In the 1960s, advertising legend David Ogilvy offered advice on how clients should choose an agency in his book Ogilvy On Advertising. In it, he wrote:

“Sir or Madam”

(He was formal like that.)

“If you have decided to hire a new agency, permit me to suggest a simple way to go about it. Don’t delegate the selection to a committee of pettifoggers. They usually get it wrong. Do it yourself.”

(I don’t know what a pettifogger is, but if it’s anything like a committee, I don’t want to meet one.)

“Start by leafing through some magazines. Tear out the advertisements you envy, and find out which agencies did them. Watch television for three evenings, make a list of commercials you envy, and find out which agencies did them.”

(This was the sixties after-all, but today clients can apply that general principle to websites.)

“You know have a list of agencies. Find out which are working for your competitors and thus are unavailable to you. By this time you have a short list.”

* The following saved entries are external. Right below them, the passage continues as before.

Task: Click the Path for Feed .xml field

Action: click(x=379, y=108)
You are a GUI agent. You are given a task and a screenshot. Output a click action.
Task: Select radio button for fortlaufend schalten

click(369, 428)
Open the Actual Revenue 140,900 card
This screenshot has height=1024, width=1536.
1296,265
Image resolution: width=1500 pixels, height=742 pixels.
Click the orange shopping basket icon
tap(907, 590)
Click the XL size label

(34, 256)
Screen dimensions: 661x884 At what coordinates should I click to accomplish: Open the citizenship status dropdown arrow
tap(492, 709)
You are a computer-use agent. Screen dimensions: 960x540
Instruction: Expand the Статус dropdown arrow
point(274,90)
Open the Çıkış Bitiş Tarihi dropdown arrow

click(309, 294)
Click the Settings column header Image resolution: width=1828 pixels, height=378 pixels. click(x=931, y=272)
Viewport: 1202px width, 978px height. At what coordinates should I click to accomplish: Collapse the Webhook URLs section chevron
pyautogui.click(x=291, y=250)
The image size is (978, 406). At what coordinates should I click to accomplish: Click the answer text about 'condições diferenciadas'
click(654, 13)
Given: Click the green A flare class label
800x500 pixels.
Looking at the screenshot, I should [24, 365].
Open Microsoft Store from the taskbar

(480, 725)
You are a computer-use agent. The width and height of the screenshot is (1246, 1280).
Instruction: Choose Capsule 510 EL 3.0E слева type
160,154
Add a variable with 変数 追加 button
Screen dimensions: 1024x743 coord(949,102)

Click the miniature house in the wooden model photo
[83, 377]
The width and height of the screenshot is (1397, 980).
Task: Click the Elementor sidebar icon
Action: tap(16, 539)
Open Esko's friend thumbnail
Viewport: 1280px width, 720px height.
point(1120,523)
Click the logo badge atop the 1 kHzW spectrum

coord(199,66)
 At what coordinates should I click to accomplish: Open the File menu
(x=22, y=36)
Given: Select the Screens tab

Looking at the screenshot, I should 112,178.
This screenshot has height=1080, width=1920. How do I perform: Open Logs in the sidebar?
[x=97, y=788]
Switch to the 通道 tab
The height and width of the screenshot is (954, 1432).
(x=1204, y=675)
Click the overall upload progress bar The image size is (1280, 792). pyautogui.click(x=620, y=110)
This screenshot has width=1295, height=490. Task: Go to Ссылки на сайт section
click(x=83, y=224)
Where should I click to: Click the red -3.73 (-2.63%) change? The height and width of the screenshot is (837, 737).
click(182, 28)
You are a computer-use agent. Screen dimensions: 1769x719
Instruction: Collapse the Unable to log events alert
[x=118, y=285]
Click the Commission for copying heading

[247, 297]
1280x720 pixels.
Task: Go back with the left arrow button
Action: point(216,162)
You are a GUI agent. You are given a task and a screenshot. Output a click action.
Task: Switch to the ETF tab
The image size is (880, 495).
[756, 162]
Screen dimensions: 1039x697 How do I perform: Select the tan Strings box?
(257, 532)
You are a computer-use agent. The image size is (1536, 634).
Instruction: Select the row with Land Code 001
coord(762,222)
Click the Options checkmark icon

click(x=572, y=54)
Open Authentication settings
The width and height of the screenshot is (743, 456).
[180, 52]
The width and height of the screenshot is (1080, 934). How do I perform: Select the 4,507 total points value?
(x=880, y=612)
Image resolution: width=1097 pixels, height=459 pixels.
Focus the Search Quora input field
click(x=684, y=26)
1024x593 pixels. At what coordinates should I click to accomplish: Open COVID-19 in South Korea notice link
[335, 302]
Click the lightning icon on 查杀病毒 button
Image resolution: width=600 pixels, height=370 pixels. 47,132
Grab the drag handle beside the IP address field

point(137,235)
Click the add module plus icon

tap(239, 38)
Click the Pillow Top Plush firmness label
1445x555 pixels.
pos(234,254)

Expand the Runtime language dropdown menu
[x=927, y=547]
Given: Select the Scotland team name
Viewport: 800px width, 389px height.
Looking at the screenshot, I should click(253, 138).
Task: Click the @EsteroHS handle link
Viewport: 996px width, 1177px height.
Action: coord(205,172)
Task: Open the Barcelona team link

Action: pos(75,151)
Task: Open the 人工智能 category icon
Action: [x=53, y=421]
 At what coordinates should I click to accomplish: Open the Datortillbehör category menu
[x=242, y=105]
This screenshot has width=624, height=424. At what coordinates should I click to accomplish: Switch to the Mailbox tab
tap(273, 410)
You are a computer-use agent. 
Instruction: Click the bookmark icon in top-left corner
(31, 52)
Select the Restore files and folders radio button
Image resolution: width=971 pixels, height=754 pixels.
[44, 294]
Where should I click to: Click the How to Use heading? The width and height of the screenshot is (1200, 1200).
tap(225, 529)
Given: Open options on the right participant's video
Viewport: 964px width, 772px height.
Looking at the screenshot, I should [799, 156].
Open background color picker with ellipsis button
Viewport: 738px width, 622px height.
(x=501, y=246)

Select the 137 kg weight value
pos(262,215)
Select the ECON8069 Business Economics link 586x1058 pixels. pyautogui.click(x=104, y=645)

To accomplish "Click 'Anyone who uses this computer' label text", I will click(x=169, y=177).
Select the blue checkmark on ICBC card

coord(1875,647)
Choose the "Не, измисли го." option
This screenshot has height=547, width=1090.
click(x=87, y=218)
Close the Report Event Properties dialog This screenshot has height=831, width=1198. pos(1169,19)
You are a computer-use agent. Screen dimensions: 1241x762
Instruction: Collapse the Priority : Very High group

(And this is where his advice hits home.)

“Meet the head of each agency and his Creative Director.”

(Or her, it was the sixties after-all.)

“Make sure the chemistry between them and you is good. Happy marriages fructify, unhappy ones don’t. Ask to see each agency’s six best print ads and six best television commercials. Pick the agency whose campaigns interest you most.”

This advice may be fifty years old, but its highly still relevant today because it respects both the process and the creative people involved in, it by promoting hiring decisions that are based on personality and past performance, not on how well a designer is judged to have passed the challenges set by a request for proposal.